- Vampiers werden verondersteld de gereanimeerde lijken te zijn van individuen die op een onnatuurlijke manier stierven, zoals door zelfmoord, moord of excommunicatie uit de kerk.
- Men dacht dat vampieren in dieren konden veranderen, zoals wolven, vleermuizen of uilen, om hun slachtoffers te besluipen en te beroven.
- Bijgeloof hield in dat vampiers onuitgenodigd huizen konden binnendringen en door deuropeningen konden gaan, zolang ze maar binnen werden uitgenodigd zodra ze al binnen waren. Men geloofde dat knoflook, wijwater, kruisbeelden en andere religieuze symbolen vampieren afweren.
- Men geloofde dat het vernietigen van de vampier door het hart, onthoofding of het verbranden van het lijk hen zou kunnen vernietigen.

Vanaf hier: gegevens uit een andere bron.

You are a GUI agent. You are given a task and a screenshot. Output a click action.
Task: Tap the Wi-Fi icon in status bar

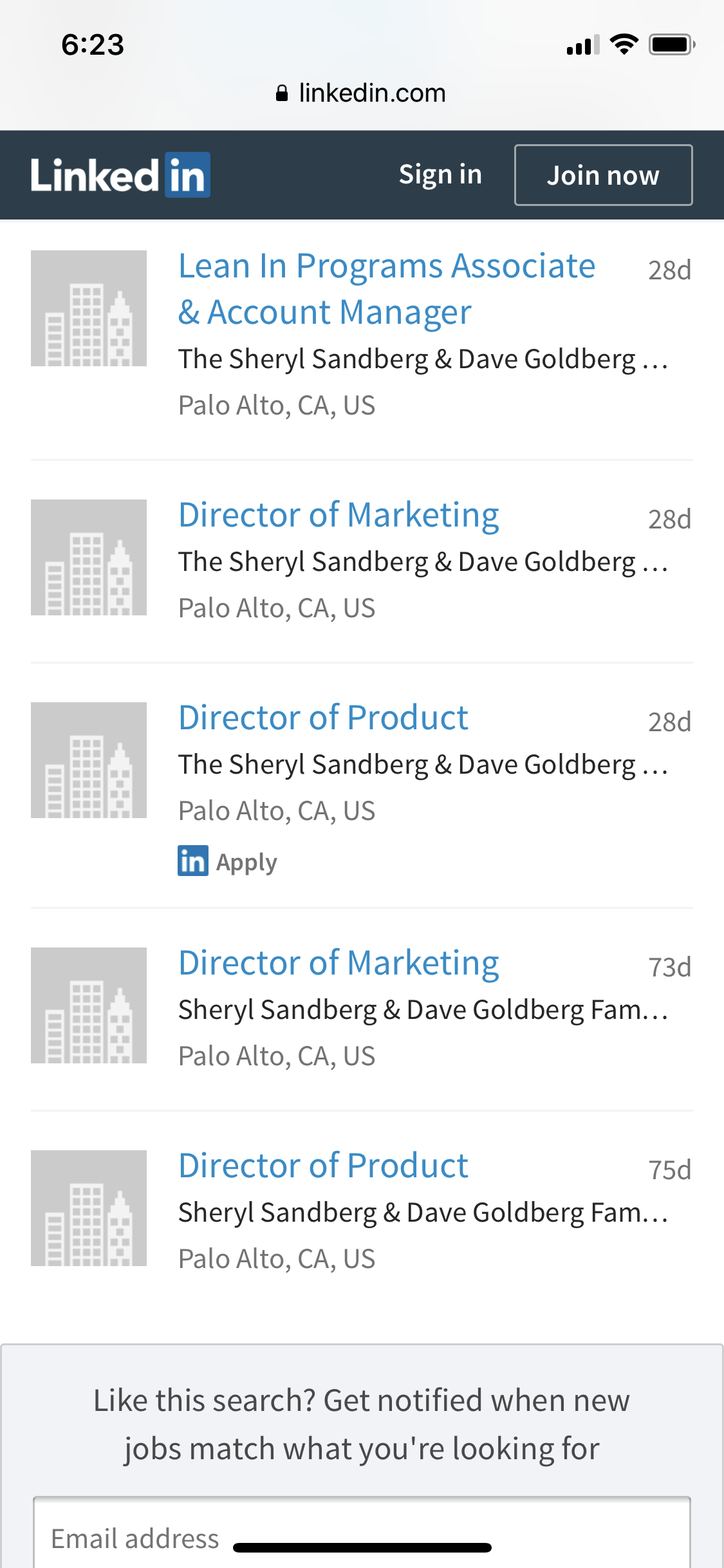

- Om te voorkomen dat de overledene vampiers zouden worden, sloegen mensen soms een spijker door de schedel van het lijk, plaatsten knoflook of een kruisbeeld in de kist, of groeven mensen zelfs het lichaam op om het te verbranden of in stukken te hakken.
- Het kussen van een vampier werd als een gevaarlijke daad beschouwd en zou ertoe leiden dat het slachtoffer zelf een vampier werd.
- Algemeen werd aangenomen dat vampiers een afkeer hadden van zonlicht, waarbij zonlicht hen kon vernietigen of beschadigen.
- Bijgelovige overtuigingen omvatten ook dat vampirisme besmettelijk is en zich verspreidt door de beet of aanraking van een vampier, wat leidt tot de transformatie van het slachtoffer.
- Vampieren werden in de middeleeuwse kunst en literatuur vaak afgebeeld als skeletachtige wezens met een bleek gezicht, scherpe tanden, klauwen en bloeddoorlopen ogen.
Bedenk dat dit bijgeloof producten zijn van de middeleeuwse denkwijze en geen wetenschappelijke of rationele verklaringen weerspiegelen.